Short task
Format the rows below as a JSON array of strings, with one string per line and blank lines omitted.

Raw data
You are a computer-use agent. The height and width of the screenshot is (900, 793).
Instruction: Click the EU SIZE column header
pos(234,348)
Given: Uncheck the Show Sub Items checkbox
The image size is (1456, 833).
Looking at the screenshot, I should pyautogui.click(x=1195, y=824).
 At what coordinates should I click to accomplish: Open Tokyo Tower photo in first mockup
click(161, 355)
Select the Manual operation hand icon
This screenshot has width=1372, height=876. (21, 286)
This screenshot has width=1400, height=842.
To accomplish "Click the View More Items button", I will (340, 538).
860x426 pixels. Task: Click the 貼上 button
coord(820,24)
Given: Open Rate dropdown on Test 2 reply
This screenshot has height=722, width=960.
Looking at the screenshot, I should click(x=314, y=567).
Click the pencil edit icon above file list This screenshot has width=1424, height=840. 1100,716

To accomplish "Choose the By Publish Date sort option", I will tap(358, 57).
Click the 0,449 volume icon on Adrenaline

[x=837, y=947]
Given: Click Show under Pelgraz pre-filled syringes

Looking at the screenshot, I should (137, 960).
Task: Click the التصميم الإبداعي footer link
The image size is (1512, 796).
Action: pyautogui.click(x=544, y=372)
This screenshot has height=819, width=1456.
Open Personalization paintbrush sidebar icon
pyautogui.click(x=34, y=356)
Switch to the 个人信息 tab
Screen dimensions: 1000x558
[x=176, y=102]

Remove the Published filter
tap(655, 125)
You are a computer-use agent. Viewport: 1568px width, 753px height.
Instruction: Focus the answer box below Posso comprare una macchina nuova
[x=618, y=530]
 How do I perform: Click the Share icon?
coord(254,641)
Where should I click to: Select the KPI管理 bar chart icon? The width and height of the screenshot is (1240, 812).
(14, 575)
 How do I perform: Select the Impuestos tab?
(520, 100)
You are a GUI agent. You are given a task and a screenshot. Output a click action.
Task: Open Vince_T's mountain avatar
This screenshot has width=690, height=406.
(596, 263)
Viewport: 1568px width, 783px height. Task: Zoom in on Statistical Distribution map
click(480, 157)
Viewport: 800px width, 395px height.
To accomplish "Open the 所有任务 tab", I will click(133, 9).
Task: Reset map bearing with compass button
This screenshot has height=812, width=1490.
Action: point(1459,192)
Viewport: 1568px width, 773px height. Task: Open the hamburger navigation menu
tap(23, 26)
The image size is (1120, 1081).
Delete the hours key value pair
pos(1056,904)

Exercise solution
[
  "You are a computer-use agent. The height and width of the screenshot is (900, 793).",
  "Instruction: Click the EU SIZE column header",
  "pos(234,348)",
  "Given: Uncheck the Show Sub Items checkbox",
  "The image size is (1456, 833).",
  "Looking at the screenshot, I should pyautogui.click(x=1195, y=824).",
  " At what coordinates should I click to accomplish: Open Tokyo Tower photo in first mockup",
  "click(161, 355)",
  "Select the Manual operation hand icon",
  "This screenshot has width=1372, height=876. (21, 286)",
  "This screenshot has width=1400, height=842.",
  "To accomplish \"Click the View More Items button\", I will (340, 538).",
  "860x426 pixels. Task: Click the 貼上 button",
  "coord(820,24)",
  "Given: Open Rate dropdown on Test 2 reply",
  "This screenshot has height=722, width=960.",
  "Looking at the screenshot, I should click(x=314, y=567).",
  "Click the pencil edit icon above file list This screenshot has width=1424, height=840. 1100,716",
  "To accomplish \"Choose the By Publish Date sort option\", I will tap(358, 57).",
  "Click the 0,449 volume icon on Adrenaline",
  "[x=837, y=947]",
  "Given: Click Show under Pelgraz pre-filled syringes",
  "Looking at the screenshot, I should (137, 960).",
  "Task: Click the التصميم الإبداعي footer link",
  "The image size is (1512, 796).",
  "Action: pyautogui.click(x=544, y=372)",
  "This screenshot has height=819, width=1456.",
  "Open Personalization paintbrush sidebar icon",
  "pyautogui.click(x=34, y=356)",
  "Switch to the 个人信息 tab",
  "Screen dimensions: 1000x558",
  "[x=176, y=102]",
  "Remove the Published filter",
  "tap(655, 125)",
  "You are a computer-use agent. Viewport: 1568px width, 753px height.",
  "Instruction: Focus the answer box below Posso comprare una macchina nuova",
  "[x=618, y=530]",
  " How do I perform: Click the Share icon?",
  "coord(254,641)",
  "Where should I click to: Select the KPI管理 bar chart icon? The width and height of the screenshot is (1240, 812).",
  "(14, 575)",
  " How do I perform: Select the Impuestos tab?",
  "(520, 100)",
  "You are a GUI agent. You are given a task and a screenshot. Output a click action.",
  "Task: Open Vince_T's mountain avatar",
  "This screenshot has width=690, height=406.",
  "(596, 263)",
  "Viewport: 1568px width, 783px height. Task: Zoom in on Statistical Distribution map",
  "click(480, 157)",
  "Viewport: 800px width, 395px height.",
  "To accomplish \"Open the 所有任务 tab\", I will click(133, 9).",
  "Task: Reset map bearing with compass button",
  "This screenshot has height=812, width=1490.",
  "Action: point(1459,192)",
  "Viewport: 1568px width, 773px height. Task: Open the hamburger navigation menu",
  "tap(23, 26)",
  "The image size is (1120, 1081).",
  "Delete the hours key value pair",
  "pos(1056,904)"
]